* _JOB_: Output every line of the data below as a numbered list, omitting any blank lines.

* _Word and element location records_:
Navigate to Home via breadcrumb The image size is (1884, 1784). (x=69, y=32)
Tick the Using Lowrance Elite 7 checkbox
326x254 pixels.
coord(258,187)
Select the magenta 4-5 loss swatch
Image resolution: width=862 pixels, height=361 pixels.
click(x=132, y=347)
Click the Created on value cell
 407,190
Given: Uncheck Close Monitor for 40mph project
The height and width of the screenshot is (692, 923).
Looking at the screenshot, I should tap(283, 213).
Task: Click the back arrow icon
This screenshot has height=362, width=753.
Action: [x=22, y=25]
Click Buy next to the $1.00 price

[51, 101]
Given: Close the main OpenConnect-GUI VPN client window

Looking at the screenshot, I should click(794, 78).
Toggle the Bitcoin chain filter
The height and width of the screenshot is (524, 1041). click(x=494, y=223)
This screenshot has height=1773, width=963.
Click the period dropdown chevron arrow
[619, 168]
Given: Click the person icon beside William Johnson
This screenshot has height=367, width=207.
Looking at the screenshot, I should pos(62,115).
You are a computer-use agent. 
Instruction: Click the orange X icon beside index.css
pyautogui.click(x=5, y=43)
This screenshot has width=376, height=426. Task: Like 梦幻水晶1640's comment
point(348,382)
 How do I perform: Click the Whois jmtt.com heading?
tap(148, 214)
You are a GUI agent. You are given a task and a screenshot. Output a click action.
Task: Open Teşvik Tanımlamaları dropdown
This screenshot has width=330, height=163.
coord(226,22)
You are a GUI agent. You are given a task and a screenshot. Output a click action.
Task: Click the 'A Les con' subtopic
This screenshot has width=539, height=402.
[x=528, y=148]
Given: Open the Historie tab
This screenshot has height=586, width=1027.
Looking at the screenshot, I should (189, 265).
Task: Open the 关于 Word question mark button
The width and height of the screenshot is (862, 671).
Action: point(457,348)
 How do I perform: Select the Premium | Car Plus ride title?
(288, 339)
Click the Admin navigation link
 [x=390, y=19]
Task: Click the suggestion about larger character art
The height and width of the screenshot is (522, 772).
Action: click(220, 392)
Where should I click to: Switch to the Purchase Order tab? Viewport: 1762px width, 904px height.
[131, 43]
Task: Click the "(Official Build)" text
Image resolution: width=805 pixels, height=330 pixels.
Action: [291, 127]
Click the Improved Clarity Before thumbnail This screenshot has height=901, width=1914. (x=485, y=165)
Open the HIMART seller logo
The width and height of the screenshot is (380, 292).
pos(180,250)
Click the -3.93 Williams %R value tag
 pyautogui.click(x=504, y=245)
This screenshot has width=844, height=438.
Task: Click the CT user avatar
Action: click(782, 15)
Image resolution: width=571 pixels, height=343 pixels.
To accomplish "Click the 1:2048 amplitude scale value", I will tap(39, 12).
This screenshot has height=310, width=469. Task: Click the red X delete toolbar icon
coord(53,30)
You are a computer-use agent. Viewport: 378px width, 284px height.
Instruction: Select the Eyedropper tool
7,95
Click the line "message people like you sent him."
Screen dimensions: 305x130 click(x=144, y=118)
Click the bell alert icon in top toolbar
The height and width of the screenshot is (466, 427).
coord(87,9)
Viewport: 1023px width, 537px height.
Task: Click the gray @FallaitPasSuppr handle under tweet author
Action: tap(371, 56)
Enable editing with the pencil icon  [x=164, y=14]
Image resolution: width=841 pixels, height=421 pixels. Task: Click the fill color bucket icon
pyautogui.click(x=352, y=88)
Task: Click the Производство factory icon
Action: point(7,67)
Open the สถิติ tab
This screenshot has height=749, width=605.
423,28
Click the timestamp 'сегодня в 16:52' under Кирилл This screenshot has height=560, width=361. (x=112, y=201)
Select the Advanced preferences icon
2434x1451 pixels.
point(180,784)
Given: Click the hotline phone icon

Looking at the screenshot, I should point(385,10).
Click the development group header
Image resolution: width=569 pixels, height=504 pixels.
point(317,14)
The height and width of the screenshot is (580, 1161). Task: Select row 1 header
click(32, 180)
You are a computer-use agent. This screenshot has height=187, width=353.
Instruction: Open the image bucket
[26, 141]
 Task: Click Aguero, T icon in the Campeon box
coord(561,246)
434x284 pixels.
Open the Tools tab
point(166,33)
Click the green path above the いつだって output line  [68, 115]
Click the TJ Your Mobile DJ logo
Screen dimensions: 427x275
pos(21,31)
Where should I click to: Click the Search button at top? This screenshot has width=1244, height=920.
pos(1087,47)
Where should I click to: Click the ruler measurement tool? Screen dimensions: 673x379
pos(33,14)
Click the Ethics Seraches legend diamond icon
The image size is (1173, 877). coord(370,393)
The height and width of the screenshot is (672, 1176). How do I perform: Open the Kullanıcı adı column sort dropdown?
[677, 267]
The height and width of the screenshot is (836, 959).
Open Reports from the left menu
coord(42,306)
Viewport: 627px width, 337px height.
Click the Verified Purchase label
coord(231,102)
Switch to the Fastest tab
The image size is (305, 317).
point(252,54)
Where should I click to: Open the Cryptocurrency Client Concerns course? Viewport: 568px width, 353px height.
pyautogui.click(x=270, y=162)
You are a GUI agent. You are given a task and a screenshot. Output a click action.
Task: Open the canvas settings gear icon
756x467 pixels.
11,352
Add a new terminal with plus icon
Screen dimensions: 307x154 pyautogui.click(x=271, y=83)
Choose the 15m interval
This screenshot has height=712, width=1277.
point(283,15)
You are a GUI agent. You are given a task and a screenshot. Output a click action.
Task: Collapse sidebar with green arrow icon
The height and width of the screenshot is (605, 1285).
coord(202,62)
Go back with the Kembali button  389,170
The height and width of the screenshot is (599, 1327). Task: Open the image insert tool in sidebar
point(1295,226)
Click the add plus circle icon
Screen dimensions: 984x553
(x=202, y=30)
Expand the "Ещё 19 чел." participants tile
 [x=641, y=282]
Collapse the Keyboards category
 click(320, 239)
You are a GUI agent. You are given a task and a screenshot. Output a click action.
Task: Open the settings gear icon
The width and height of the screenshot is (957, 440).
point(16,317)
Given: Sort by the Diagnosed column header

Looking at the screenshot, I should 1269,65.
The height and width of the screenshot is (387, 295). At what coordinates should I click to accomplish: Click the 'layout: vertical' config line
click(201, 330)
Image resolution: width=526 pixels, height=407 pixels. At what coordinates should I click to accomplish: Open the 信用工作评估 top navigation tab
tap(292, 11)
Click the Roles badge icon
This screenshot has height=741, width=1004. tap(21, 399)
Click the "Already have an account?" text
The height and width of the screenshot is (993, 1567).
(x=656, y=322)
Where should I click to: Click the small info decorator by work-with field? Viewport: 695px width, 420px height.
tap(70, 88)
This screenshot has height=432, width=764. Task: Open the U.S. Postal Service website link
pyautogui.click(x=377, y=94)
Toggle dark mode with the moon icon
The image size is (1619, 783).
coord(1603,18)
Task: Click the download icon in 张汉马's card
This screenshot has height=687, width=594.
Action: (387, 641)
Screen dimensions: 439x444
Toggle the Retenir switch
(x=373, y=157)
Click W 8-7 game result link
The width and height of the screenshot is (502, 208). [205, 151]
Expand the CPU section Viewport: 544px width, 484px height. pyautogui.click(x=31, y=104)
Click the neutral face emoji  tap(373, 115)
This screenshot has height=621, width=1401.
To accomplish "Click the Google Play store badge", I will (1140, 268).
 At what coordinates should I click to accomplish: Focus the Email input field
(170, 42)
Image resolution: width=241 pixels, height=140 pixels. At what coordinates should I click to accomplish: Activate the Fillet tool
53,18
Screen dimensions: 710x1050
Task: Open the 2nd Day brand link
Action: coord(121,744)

* _EXERCISE SOLUTION_:
1. Navigate to Home via breadcrumb The image size is (1884, 1784). (x=69, y=32)
2. Tick the Using Lowrance Elite 7 checkbox
3. 326x254 pixels.
4. coord(258,187)
5. Select the magenta 4-5 loss swatch
6. Image resolution: width=862 pixels, height=361 pixels.
7. click(x=132, y=347)
8. Click the Created on value cell
9.  407,190
10. Given: Uncheck Close Monitor for 40mph project
11. The height and width of the screenshot is (692, 923).
12. Looking at the screenshot, I should tap(283, 213).
13. Task: Click the back arrow icon
14. This screenshot has height=362, width=753.
15. Action: [x=22, y=25]
16. Click Buy next to the $1.00 price
17. [51, 101]
18. Given: Close the main OpenConnect-GUI VPN client window
19. Looking at the screenshot, I should click(794, 78).
20. Toggle the Bitcoin chain filter
21. The height and width of the screenshot is (524, 1041). click(x=494, y=223)
22. This screenshot has height=1773, width=963.
23. Click the period dropdown chevron arrow
24. [619, 168]
25. Given: Click the person icon beside William Johnson
26. This screenshot has height=367, width=207.
27. Looking at the screenshot, I should pos(62,115).
28. You are a computer-use agent. 
29. Instruction: Click the orange X icon beside index.css
30. pyautogui.click(x=5, y=43)
31. This screenshot has width=376, height=426. Task: Like 梦幻水晶1640's comment
32. point(348,382)
33.  How do I perform: Click the Whois jmtt.com heading?
34. tap(148, 214)
35. You are a GUI agent. You are given a task and a screenshot. Output a click action.
36. Task: Open Teşvik Tanımlamaları dropdown
37. This screenshot has width=330, height=163.
38. coord(226,22)
39. You are a GUI agent. You are given a task and a screenshot. Output a click action.
40. Task: Click the 'A Les con' subtopic
41. This screenshot has width=539, height=402.
42. [x=528, y=148]
43. Given: Open the Historie tab
44. This screenshot has height=586, width=1027.
45. Looking at the screenshot, I should (189, 265).
46. Task: Open the 关于 Word question mark button
47. The width and height of the screenshot is (862, 671).
48. Action: point(457,348)
49.  How do I perform: Select the Premium | Car Plus ride title?
50. (288, 339)
51. Click the Admin navigation link
52.  [x=390, y=19]
53. Task: Click the suggestion about larger character art
54. The height and width of the screenshot is (522, 772).
55. Action: click(220, 392)
56. Where should I click to: Switch to the Purchase Order tab? Viewport: 1762px width, 904px height.
57. [131, 43]
58. Task: Click the "(Official Build)" text
59. Image resolution: width=805 pixels, height=330 pixels.
60. Action: [291, 127]
61. Click the Improved Clarity Before thumbnail This screenshot has height=901, width=1914. (x=485, y=165)
62. Open the HIMART seller logo
63. The width and height of the screenshot is (380, 292).
64. pos(180,250)
65. Click the -3.93 Williams %R value tag
66.  pyautogui.click(x=504, y=245)
67. This screenshot has width=844, height=438.
68. Task: Click the CT user avatar
69. Action: click(782, 15)
70. Image resolution: width=571 pixels, height=343 pixels.
71. To accomplish "Click the 1:2048 amplitude scale value", I will tap(39, 12).
72. This screenshot has height=310, width=469. Task: Click the red X delete toolbar icon
73. coord(53,30)
74. You are a computer-use agent. Viewport: 378px width, 284px height.
75. Instruction: Select the Eyedropper tool
76. 7,95
77. Click the line "message people like you sent him."
78. Screen dimensions: 305x130 click(x=144, y=118)
79. Click the bell alert icon in top toolbar
80. The height and width of the screenshot is (466, 427).
81. coord(87,9)
82. Viewport: 1023px width, 537px height.
83. Task: Click the gray @FallaitPasSuppr handle under tweet author
84. Action: tap(371, 56)
85. Enable editing with the pencil icon  [x=164, y=14]
86. Image resolution: width=841 pixels, height=421 pixels. Task: Click the fill color bucket icon
87. pyautogui.click(x=352, y=88)
88. Task: Click the Производство factory icon
89. Action: point(7,67)
90. Open the สถิติ tab
91. This screenshot has height=749, width=605.
92. 423,28
93. Click the timestamp 'сегодня в 16:52' under Кирилл This screenshot has height=560, width=361. (x=112, y=201)
94. Select the Advanced preferences icon
95. 2434x1451 pixels.
96. point(180,784)
97. Given: Click the hotline phone icon
98. Looking at the screenshot, I should point(385,10).
99. Click the development group header
100. Image resolution: width=569 pixels, height=504 pixels.
101. point(317,14)
102. The height and width of the screenshot is (580, 1161). Task: Select row 1 header
103. click(32, 180)
104. You are a computer-use agent. This screenshot has height=187, width=353.
105. Instruction: Open the image bucket
106. [26, 141]
107.  Task: Click Aguero, T icon in the Campeon box
108. coord(561,246)
109. 434x284 pixels.
110. Open the Tools tab
111. point(166,33)
112. Click the green path above the いつだって output line  [68, 115]
113. Click the TJ Your Mobile DJ logo
114. Screen dimensions: 427x275
115. pos(21,31)
116. Where should I click to: Click the Search button at top? This screenshot has width=1244, height=920.
117. pos(1087,47)
118. Where should I click to: Click the ruler measurement tool? Screen dimensions: 673x379
119. pos(33,14)
120. Click the Ethics Seraches legend diamond icon
121. The image size is (1173, 877). coord(370,393)
122. The height and width of the screenshot is (672, 1176). How do I perform: Open the Kullanıcı adı column sort dropdown?
123. [677, 267]
124. The height and width of the screenshot is (836, 959).
125. Open Reports from the left menu
126. coord(42,306)
127. Viewport: 627px width, 337px height.
128. Click the Verified Purchase label
129. coord(231,102)
130. Switch to the Fastest tab
131. The image size is (305, 317).
132. point(252,54)
133. Where should I click to: Open the Cryptocurrency Client Concerns course? Viewport: 568px width, 353px height.
134. pyautogui.click(x=270, y=162)
135. You are a GUI agent. You are given a task and a screenshot. Output a click action.
136. Task: Open the canvas settings gear icon
137. 756x467 pixels.
138. 11,352
139. Add a new terminal with plus icon
140. Screen dimensions: 307x154 pyautogui.click(x=271, y=83)
141. Choose the 15m interval
142. This screenshot has height=712, width=1277.
143. point(283,15)
144. You are a GUI agent. You are given a task and a screenshot. Output a click action.
145. Task: Collapse sidebar with green arrow icon
146. The height and width of the screenshot is (605, 1285).
147. coord(202,62)
148. Go back with the Kembali button  389,170
149. The height and width of the screenshot is (599, 1327). Task: Open the image insert tool in sidebar
150. point(1295,226)
151. Click the add plus circle icon
152. Screen dimensions: 984x553
153. (x=202, y=30)
154. Expand the "Ещё 19 чел." participants tile
155.  [x=641, y=282]
156. Collapse the Keyboards category
157.  click(320, 239)
158. You are a GUI agent. You are given a task and a screenshot. Output a click action.
159. Task: Open the settings gear icon
160. The width and height of the screenshot is (957, 440).
161. point(16,317)
162. Given: Sort by the Diagnosed column header
163. Looking at the screenshot, I should 1269,65.
164. The height and width of the screenshot is (387, 295). At what coordinates should I click to accomplish: Click the 'layout: vertical' config line
165. click(201, 330)
166. Image resolution: width=526 pixels, height=407 pixels. At what coordinates should I click to accomplish: Open the 信用工作评估 top navigation tab
167. tap(292, 11)
168. Click the Roles badge icon
169. This screenshot has height=741, width=1004. tap(21, 399)
170. Click the "Already have an account?" text
171. The height and width of the screenshot is (993, 1567).
172. (x=656, y=322)
173. Where should I click to: Click the small info decorator by work-with field? Viewport: 695px width, 420px height.
174. tap(70, 88)
175. This screenshot has height=432, width=764. Task: Open the U.S. Postal Service website link
176. pyautogui.click(x=377, y=94)
177. Toggle dark mode with the moon icon
178. The image size is (1619, 783).
179. coord(1603,18)
180. Task: Click the download icon in 张汉马's card
181. This screenshot has height=687, width=594.
182. Action: (387, 641)
183. Screen dimensions: 439x444
184. Toggle the Retenir switch
185. (x=373, y=157)
186. Click W 8-7 game result link
187. The width and height of the screenshot is (502, 208). [205, 151]
188. Expand the CPU section Viewport: 544px width, 484px height. pyautogui.click(x=31, y=104)
189. Click the neutral face emoji  tap(373, 115)
190. This screenshot has height=621, width=1401.
191. To accomplish "Click the Google Play store badge", I will (1140, 268).
192.  At what coordinates should I click to accomplish: Focus the Email input field
193. (170, 42)
194. Image resolution: width=241 pixels, height=140 pixels. At what coordinates should I click to accomplish: Activate the Fillet tool
195. 53,18
196. Screen dimensions: 710x1050
197. Task: Open the 2nd Day brand link
198. Action: coord(121,744)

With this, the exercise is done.